Freesia. Entah berapa lama aroma itu akan berdiam di kamar yang ragu-ragu dimasukinya ini, sebelum menghilang, seperti kekasihnya. Ia berharap, aroma itu akan tinggal lama, menemaninya selama ia berada di sini, menyentuh setiap kenangan yang bisa dipanggilnya, sebelum... sebelum ia melakukan apapun yang akan dilakukannya setelah ini.
Kakinya melangkah melewati ambang pintu, akhirnya, setelah sebelumnya berdiam lama selangkah di luarnya, hanya menghabiskan waktu membiarkan hidung dan benaknya mengingat freesia.
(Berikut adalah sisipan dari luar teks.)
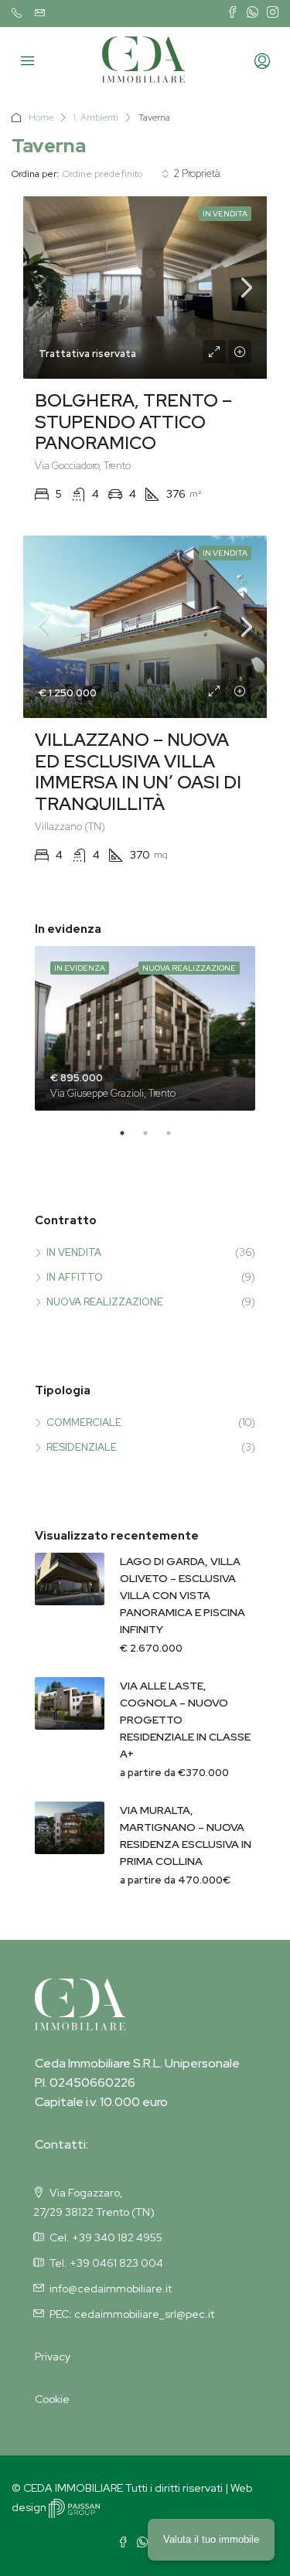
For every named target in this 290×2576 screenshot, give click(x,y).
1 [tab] (130, 1139)
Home (41, 117)
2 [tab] (153, 1139)
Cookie (52, 2399)
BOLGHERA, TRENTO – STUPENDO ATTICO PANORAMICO (133, 421)
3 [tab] (176, 1139)
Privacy (52, 2356)
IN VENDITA (73, 1252)
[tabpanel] (145, 1028)
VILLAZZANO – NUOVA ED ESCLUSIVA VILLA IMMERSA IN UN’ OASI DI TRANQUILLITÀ (138, 771)
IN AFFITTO (74, 1277)
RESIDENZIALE (81, 1447)
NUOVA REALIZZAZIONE (104, 1301)
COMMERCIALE (83, 1422)
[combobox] (116, 174)
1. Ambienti (95, 117)
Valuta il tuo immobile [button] (211, 2539)
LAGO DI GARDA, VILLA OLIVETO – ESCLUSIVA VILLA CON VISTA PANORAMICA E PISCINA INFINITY (182, 1595)
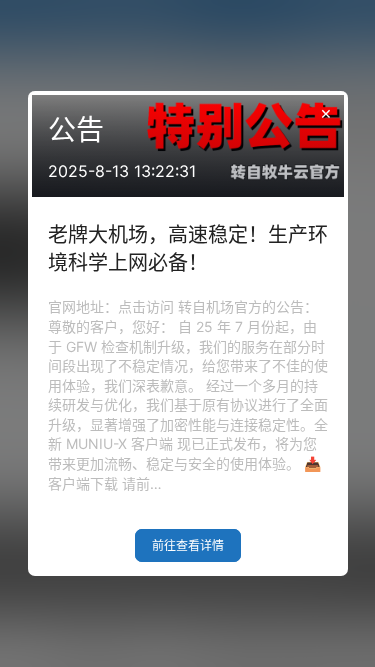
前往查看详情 (188, 545)
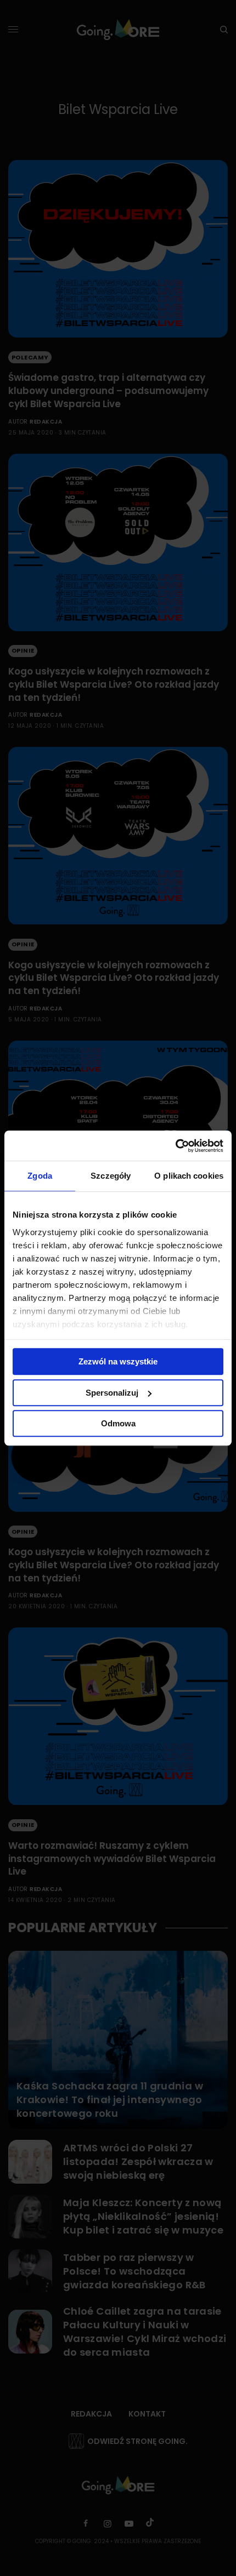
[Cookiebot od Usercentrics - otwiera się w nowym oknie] (175, 1146)
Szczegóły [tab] (111, 1175)
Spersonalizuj (112, 1392)
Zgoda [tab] (39, 1175)
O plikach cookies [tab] (188, 1175)
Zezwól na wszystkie (118, 1361)
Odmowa (118, 1423)
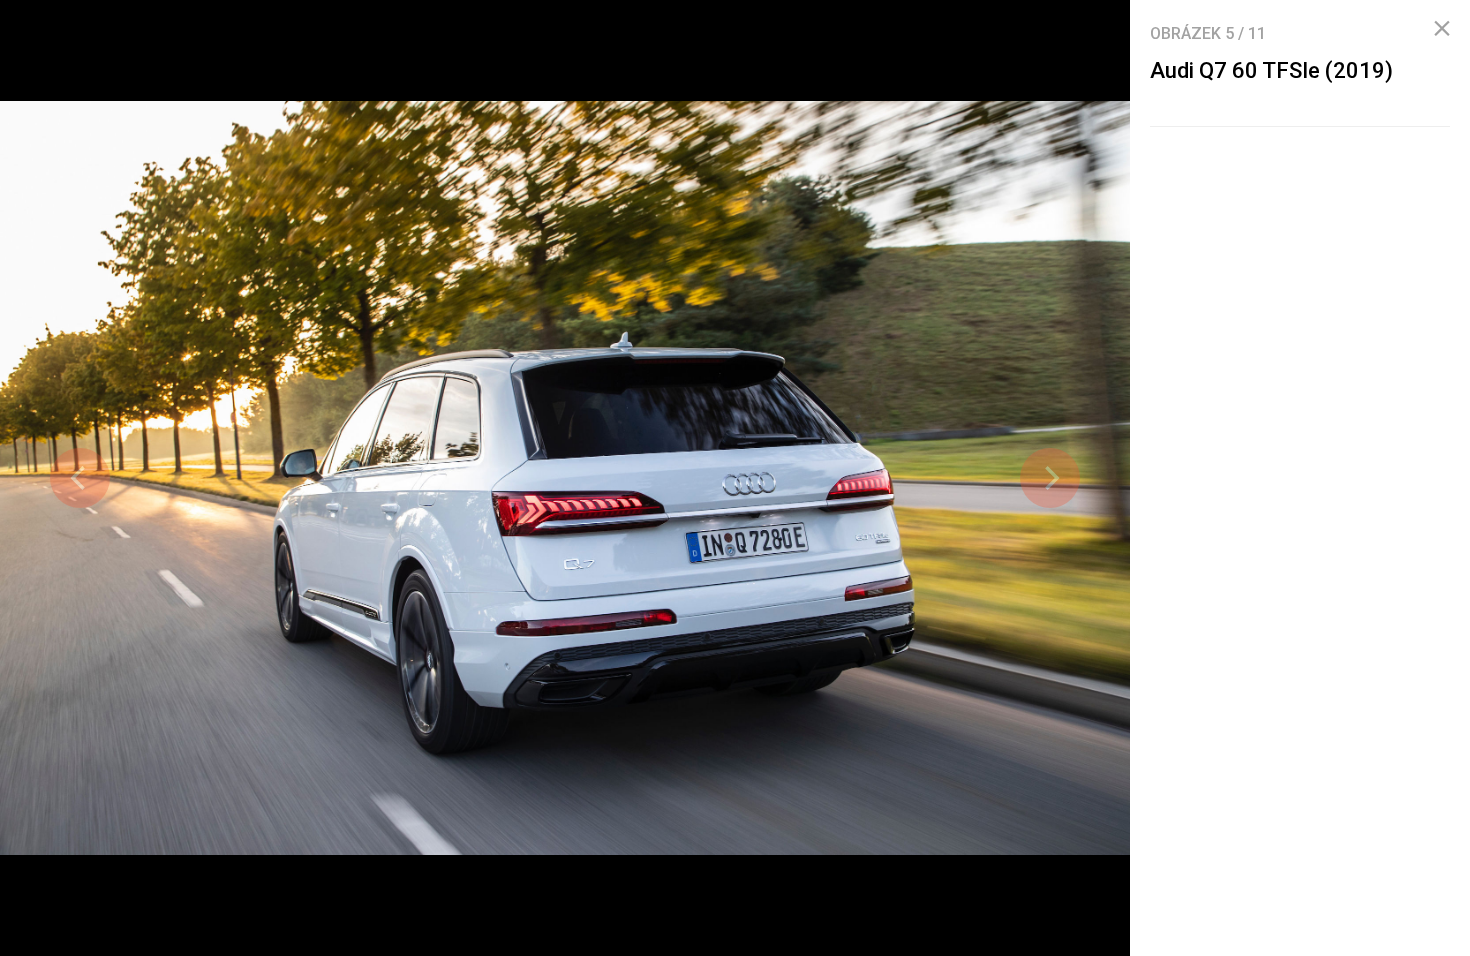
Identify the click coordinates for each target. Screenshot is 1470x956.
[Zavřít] (1442, 29)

Kamar itu masih sama seperti yang diingatnya. Tempat tidur single di sudut. Jendela berhadapan dengan pohon tinggi. Meja berdebu dan komputer usang. Lemari pakaian kecil. Kursi goyang tua. Semua sama seperti saat sebelum ia pergi. Begitu juga dengan lantainya. Ia mengingat jelas derit sunyi yang terdengar oleh telinganya―terlalu pelan untuk didengar telinga manusia, namun terdengar jelas olehnya―setiap kali ia menginjak lantai kayu ini. Derit itu pernah membuatnya terlonjak, ketika ia pertama kali menginjakkan kaki di kamar ini, demi mengawasi pujaan hatinya tidur. Kini derit itu hanya menghancurkan hatinya, yang tak lebih dari sepotong kaca tipis yang telah retak.
Tanpa ragu, ia berjalan menuju satu sisi, dimana lantai papannya longgar. Ia tak pernah menyangka semua akan berakhir seperti ini, ketika ia menghampiri sisi yang sama, berbulan-bulan yang lalu. Ia memiliki tujuan yang baik, sungguh, karena demi kekasihnya ia akan melakukan apapun, bahkan melompat dari Menara Eiffel atau menyelami Atlantik sekalipun. Jika saja ia tahu...
Penyesalan selalu datang terlambat. Benar.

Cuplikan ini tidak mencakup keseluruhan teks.